§ What to do: Rewrite the lines as a two-column CSV with the headers "label" and "coordinates", one row per line, with each line's text and its answer in separate quoted fields and any line breaks replaced by spaces. Begin at the line that has "View change log (207, 86)" and continue through the last line.

§ Material for this exercise:

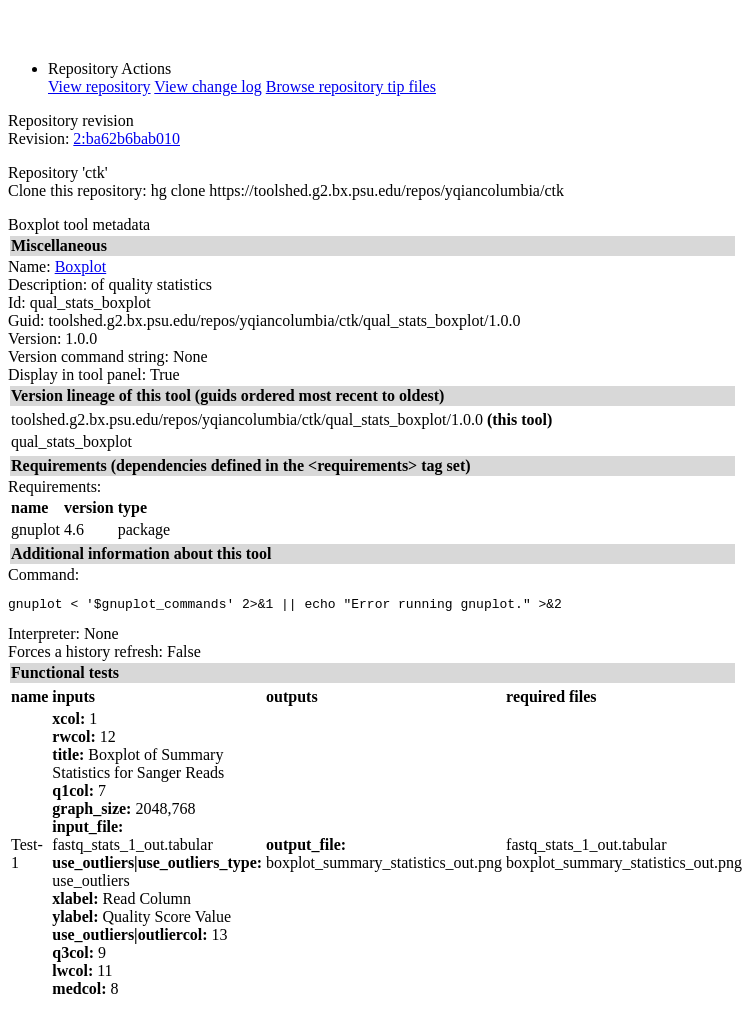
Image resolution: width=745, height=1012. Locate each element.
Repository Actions (109, 68)
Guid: (26, 320)
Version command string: (88, 356)
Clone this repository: (77, 190)
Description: (47, 284)
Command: (43, 574)
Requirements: (54, 486)
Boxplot (81, 266)
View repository (99, 86)
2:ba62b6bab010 (126, 138)
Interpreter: (44, 636)
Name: (29, 266)
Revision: (38, 138)
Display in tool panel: (77, 374)
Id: (17, 302)
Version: (34, 338)
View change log (207, 86)
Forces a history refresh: (85, 654)
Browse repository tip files (351, 86)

§ Full answer:
label,coordinates
"View change log","(207, 86)"
"Forces a history refresh:","(85, 654)"
"Browse repository tip files","(351, 86)"